On some of the big travel sites like Trip advisor I had read that the Tokyo subway was difficult to use if you don’t speak Japanese. But there is a logic to it if you take a moment.
It was the end of our trip, we were jet lagged and since we were on culture change overload we nearly did not even attempt it but I am pleased we did, as, if you read the map carefully, stop, think, and observe, you can negotiate the Tokyo subway lines quite easily.
The first thing you need to know is what the subway signs look like as in some cases the stairwell that takes you to a station can blend in to the cityscape. It sounds crazy but we did manage to walk past one station twice before we spotted a small doorway between the shops leading to some stairs.
This is a well signposted station for English speaking people. As you can see it has a set of escalators. Unlike many other subway systems where you have a recognisable station, it is easy to walk past these. The signage is easily seen from across the road but if you are under that sign, dazed and watching all the activity that is Tokyo, believe it or not it is easy to miss it! One clue however, is those yellow lines on the pavement and in the station.
Having located a station, the next task is to read the map. Just remember that the thick coloured lines are the Tokyo Subway system. The thin lines are private lines and you will need to top up your fare if you use them. We only used the Tokyo Subway as it was all we required to get to where we needed to go. It is all done with colours, letters and numbers.
Like most subway systems the train lines on the system are each a different colour. The station junctions are a square or rectangle – and each has a number as well as a name.
Stations are marked with a letter and a number. The letter stands for the subway line. So for instance the letter G stands for the Ginza Line, the letter H stands for the Hibiya Line. The only tricky ones are the letter Z standing for the Hanzomon Line, the letter E standing for Oedo, and the letter I standing for Mita. The number stands for the train station.
There is a clear key to the map in the bottom right corner.
Working out your fare can be tricky. Once in a station look near or around the ticket machines for a map that illustrates the fares you need pay. The station you are at is marked in red and says “This Sta”. As the train stops move away from the station you can see the fare prices increase. Choosing your destination is not hard as you can see both Japanese and English place names are on the map. You find the point you want to depart your train and that is the ticket fare. If you are travelling as a family the Adult prices are in black and red prices are for children.
Next you need to buy a ticket. Some ticket machines offer an English option. Some we encountered did not. The buttons on the left side have clearly marked ticket options. So you select the price of the ticket on the screen.

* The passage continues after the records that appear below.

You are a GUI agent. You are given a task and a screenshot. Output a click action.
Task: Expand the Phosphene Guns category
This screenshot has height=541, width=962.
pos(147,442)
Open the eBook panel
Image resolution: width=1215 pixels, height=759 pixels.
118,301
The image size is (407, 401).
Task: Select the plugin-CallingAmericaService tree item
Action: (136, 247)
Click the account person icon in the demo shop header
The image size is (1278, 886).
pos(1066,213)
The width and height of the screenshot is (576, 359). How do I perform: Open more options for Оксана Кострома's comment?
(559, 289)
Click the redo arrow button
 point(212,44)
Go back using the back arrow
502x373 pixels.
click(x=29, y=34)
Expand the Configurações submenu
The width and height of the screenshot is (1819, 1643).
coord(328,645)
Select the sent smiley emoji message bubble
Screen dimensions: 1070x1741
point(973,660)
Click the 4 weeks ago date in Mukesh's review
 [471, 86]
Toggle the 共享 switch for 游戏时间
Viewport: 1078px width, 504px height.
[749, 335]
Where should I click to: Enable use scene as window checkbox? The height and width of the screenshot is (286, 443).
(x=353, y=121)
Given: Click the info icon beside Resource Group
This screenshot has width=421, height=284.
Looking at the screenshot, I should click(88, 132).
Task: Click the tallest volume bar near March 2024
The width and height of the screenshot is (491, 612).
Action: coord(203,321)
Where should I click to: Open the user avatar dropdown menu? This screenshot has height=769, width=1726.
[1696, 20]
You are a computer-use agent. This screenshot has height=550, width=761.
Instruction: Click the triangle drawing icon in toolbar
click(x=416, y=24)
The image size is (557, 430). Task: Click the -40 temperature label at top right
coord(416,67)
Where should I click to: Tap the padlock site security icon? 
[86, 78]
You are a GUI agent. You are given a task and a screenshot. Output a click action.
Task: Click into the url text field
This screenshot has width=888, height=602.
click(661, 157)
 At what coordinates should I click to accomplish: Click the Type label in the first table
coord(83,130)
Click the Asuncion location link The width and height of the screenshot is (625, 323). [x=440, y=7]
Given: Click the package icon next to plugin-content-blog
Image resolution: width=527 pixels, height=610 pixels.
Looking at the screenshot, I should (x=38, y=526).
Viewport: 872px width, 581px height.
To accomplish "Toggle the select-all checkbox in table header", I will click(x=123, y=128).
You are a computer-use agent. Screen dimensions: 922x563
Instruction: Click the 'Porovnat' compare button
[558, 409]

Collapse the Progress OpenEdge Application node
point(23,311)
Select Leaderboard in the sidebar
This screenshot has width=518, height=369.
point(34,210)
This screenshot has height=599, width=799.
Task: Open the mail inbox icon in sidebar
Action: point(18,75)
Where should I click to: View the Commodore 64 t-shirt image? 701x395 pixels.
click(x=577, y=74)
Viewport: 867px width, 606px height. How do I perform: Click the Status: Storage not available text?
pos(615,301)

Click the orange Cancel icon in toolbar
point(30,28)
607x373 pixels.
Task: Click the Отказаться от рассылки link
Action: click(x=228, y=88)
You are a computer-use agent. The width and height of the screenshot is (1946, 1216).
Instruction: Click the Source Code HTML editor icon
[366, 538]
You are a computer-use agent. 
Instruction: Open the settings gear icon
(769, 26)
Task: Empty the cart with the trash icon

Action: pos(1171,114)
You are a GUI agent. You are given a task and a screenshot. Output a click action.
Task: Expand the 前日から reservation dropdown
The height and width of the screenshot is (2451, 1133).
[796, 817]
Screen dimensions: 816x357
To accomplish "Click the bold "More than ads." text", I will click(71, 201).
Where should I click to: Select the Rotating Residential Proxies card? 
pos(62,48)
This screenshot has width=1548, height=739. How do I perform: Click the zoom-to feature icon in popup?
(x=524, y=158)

From the left hand side panel choose the number of people traveling, in our case it was 2 adults that wanted a ticket. We actually memorised the buttons we had to push as we did occasionally encounter machines with no English options.
Next follow the arrows to the train that will take you in the right direction. Usually the side of the platform you need to stand on are clearly marked.
Tips for while you are in the train.
If you try and read the train station stops and you have no Japanese you will quickly lose confidence. Train stations do have the english equivalent in small letters underneath but reading travellers stories I think people get so dazed that they don’t see them. I did not attempt to read the English place name particularly when one place name can sound similar to another to my ear. I found it just lead me to confusion. Instead I counted the stops. In most trains stations the numbers are clearly seen but there is always the odd station where they are not. So keep it simple and count the stops as you go. Most have the name in Japanese, and an English version underneath in smaller letters, as well as a number. When looking from the train, the letter + number are set in large font, with a smaller letter/number on either side – this indicates the direction of travel so you know very quickly if you are going the right direction.
We did not travel in peak hour but I really can’t see why so many people report finding this system confusing as with a bit of thought and attention to your surroundings it is an easy, cheap and interesting way to travel around Tokyo.
I hope people who are thinking of visiting Tokyo find this article useful.